Puisque vous parez de hobbies et que vous aimez vous enseigner à jouer divers instruments ; quel a été le dernier ?

Le dernier truc que j’ai choisi et sur lequel je veux vraiment devenir bonne est la basse. Sur Ripley Pine, j’en joue sur trois morceaux. Je pense me débrouiller de mieux en mieux avec et j’aime beaucoup que cela soit différent d’une guitare à six cordes. Je m’entraîne beaucoup et, comme pour tout, j’aspire à m’améliorer.

À cet égard, qu’est ce qui vous a conduit à la musique plutôt qu’autre chose ?

Je vivais dans le Maine et j’ai toujours été une gosse productive. Nous devions partir au Guatemala mais ça ne s’est pas matérialisé. Je n’aimais pas rester chez moi à ne rien faire et je m’ennuyais. Aau lycée, j’écrivais beaucoup de poésie et je me suis dit que ce serait pas mal de la mettre en musique et de chanter.

On a dû souvent vous demander d’où est venu votre pseudonyme au fait.

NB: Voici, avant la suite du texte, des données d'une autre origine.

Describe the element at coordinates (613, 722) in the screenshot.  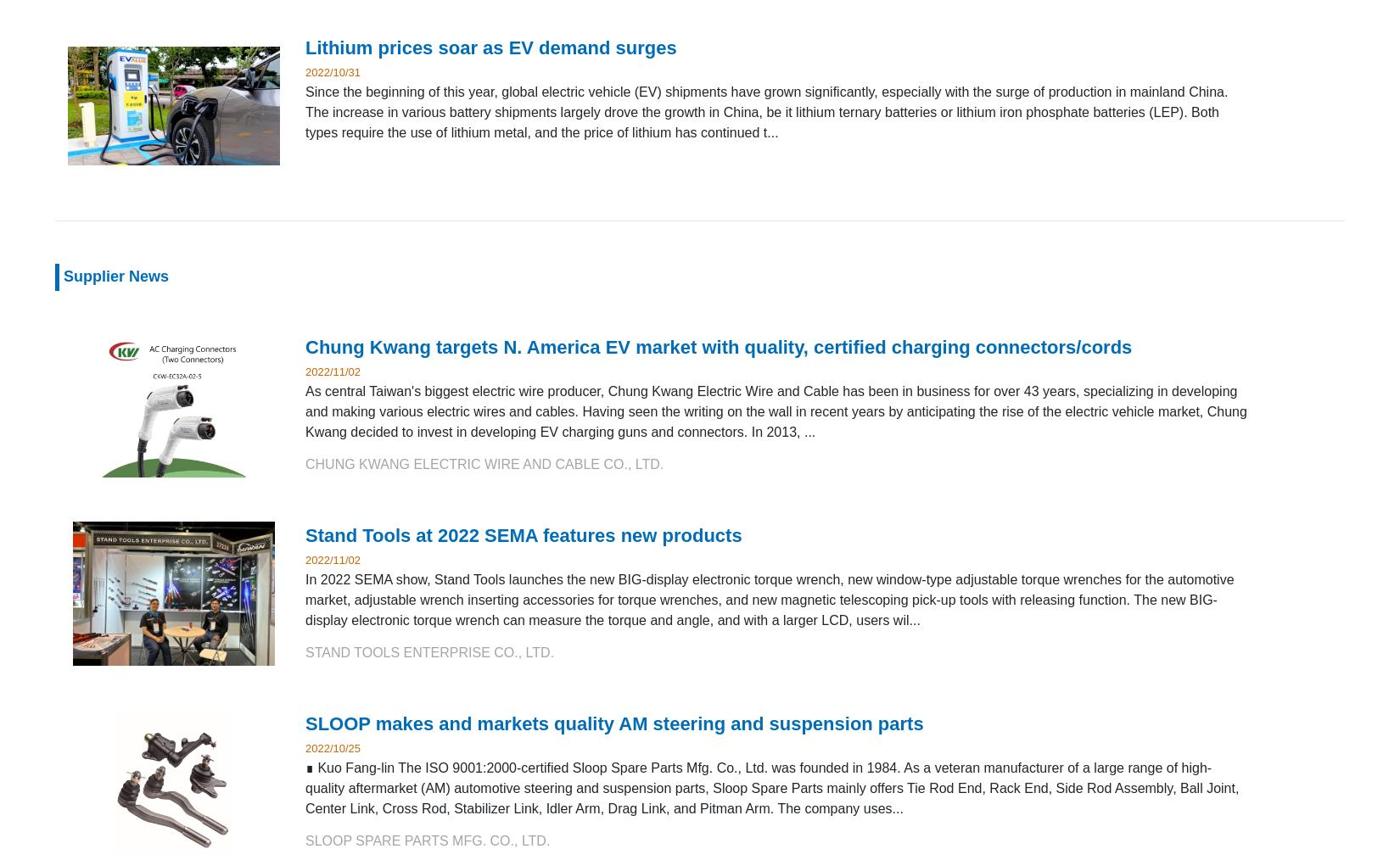
I see `'SLOOP makes and markets quality AM steering and suspension parts'` at that location.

Un hasard à mi-chemin du rêve. Lady Lamb est devenu un vrai personnage de fiction pour moi. Ce qui est drôle est qu’en Angleterre ils assument que c’est une femme car c’est un nom qui est assez fréquent alors qu’aux USA on pense plutôt à un animal facétieux, tout comme les abeilles du « beekeeper » (l’éleveur). Pour moi c’est une femme et c’est super que de pouvoir façonner un personnage qui parle à ma place dans un autre espace. J’écris beaucoup de choses personnelles et c’est un atout d’avoir cet interstice qu’est le pseudo pour exercer ma créativité.

On peut supposer que vos textes sont issus du même processus ?

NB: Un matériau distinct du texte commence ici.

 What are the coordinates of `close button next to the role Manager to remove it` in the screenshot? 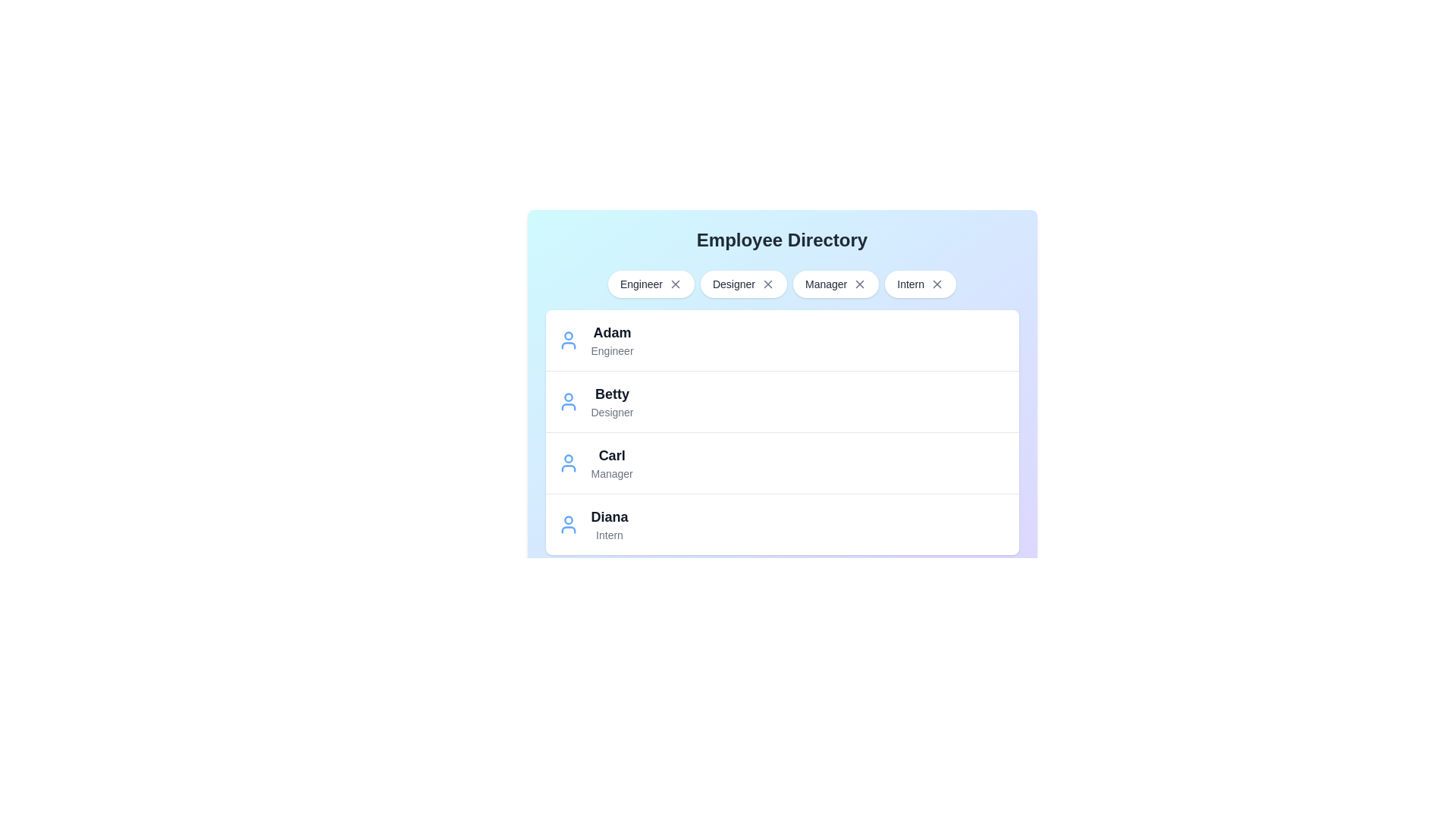 It's located at (860, 284).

Oui, beaucoup me viennent durant mon sommeil. Des métaphores et des allitérations étranges et certaines ont donné des chansons. Sur « Little Brother » dans mon premier album tout était onirique.

Vous venez d’une petite ville, en quoi cela vous a conduit à adopter un sobriquet ?

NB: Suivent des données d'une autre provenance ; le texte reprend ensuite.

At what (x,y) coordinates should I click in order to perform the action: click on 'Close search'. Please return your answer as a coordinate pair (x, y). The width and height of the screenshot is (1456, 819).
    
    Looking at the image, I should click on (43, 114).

Au départ c’était un moyen d’y rester anonyme et mystérieuse. Je ne voulais pas que les gens puissent faire le lien entre ma musique et moi. J’étais très nerveuse par rapport à la façon dont on me percevrait et, comme je ne pouvais pas être objective avec mes productions, je préférais rester en retrait. La vielle où j’habitais était si petite que tout le monde s’appelait par son nom et je ne tenais absolument pas à ce que le mien soit associé à ma musique. Au bout du compte ça m’a été utile car je n’étais pas jugée comme une singer-songwriter femme à la guitare. Ça me permettait de dire qu »il y avait toujours un plus et d’étendre la façon dont on me considérait ; Lady Lamb et non Alfy Spaltro. Cela m’a donné plus de potentiel je pense.

Comment avez-vous été perçue une fois qu’on vous a vue jouer de la musique alors ?

C’est gratifiant car ça vous valide en tant qu’artiste et que personne qui peut faire ce qu’elle veut et y verser tout ce qu’il y a en elle. Je me perds dans ce que je fais et c’est très épanouissant. Ça me rend heureuse de penser que je peux surprendre les gens. Je crois vraiment que je dégage quelque chose quand je joue « live » et même quand on écoute mes disques. La chose qui importe c’est l’interprétation, la performance.

Il y a beaucoup de références bibliques dans vos textes ; pensez-vous que ça peut résonner chez les autres ?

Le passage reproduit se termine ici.